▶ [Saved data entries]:

════════

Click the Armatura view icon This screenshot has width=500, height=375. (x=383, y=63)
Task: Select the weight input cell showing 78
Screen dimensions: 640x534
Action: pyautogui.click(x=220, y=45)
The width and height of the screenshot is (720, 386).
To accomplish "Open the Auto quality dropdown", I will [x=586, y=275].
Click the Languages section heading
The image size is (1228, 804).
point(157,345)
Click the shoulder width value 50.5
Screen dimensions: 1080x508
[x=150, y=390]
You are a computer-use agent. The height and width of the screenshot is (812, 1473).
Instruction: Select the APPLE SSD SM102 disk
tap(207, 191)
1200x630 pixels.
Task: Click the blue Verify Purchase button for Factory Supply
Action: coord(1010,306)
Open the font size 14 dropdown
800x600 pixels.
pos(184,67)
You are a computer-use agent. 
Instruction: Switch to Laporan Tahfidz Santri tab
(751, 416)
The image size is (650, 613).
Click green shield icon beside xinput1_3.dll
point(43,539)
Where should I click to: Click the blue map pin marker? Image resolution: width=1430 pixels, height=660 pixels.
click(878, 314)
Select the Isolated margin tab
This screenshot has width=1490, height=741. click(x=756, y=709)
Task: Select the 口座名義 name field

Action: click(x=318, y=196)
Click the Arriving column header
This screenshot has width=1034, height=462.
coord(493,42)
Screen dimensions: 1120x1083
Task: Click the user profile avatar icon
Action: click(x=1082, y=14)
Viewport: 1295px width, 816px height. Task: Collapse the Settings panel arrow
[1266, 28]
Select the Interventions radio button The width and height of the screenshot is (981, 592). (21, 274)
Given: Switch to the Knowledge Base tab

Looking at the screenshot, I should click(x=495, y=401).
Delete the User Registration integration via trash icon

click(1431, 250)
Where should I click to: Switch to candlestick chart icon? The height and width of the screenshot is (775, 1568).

════════

▶ [ACTION ITEM]: Send back the complete set of entries, exactly as shown above.

▶ [RESPONSE AREA]:
Click the Armatura view icon This screenshot has width=500, height=375. (x=383, y=63)
Task: Select the weight input cell showing 78
Screen dimensions: 640x534
Action: pyautogui.click(x=220, y=45)
The width and height of the screenshot is (720, 386).
To accomplish "Open the Auto quality dropdown", I will [x=586, y=275].
Click the Languages section heading
The image size is (1228, 804).
point(157,345)
Click the shoulder width value 50.5
Screen dimensions: 1080x508
[x=150, y=390]
You are a computer-use agent. The height and width of the screenshot is (812, 1473).
Instruction: Select the APPLE SSD SM102 disk
tap(207, 191)
1200x630 pixels.
Task: Click the blue Verify Purchase button for Factory Supply
Action: coord(1010,306)
Open the font size 14 dropdown
800x600 pixels.
pos(184,67)
You are a computer-use agent. 
Instruction: Switch to Laporan Tahfidz Santri tab
(751, 416)
The image size is (650, 613).
Click green shield icon beside xinput1_3.dll
point(43,539)
Where should I click to: Click the blue map pin marker? Image resolution: width=1430 pixels, height=660 pixels.
click(878, 314)
Select the Isolated margin tab
This screenshot has width=1490, height=741. click(x=756, y=709)
Task: Select the 口座名義 name field

Action: click(x=318, y=196)
Click the Arriving column header
This screenshot has width=1034, height=462.
coord(493,42)
Screen dimensions: 1120x1083
Task: Click the user profile avatar icon
Action: click(x=1082, y=14)
Viewport: 1295px width, 816px height. Task: Collapse the Settings panel arrow
[1266, 28]
Select the Interventions radio button The width and height of the screenshot is (981, 592). (21, 274)
Given: Switch to the Knowledge Base tab

Looking at the screenshot, I should click(x=495, y=401).
Delete the User Registration integration via trash icon

click(1431, 250)
Where should I click to: Switch to candlestick chart icon? The height and width of the screenshot is (775, 1568).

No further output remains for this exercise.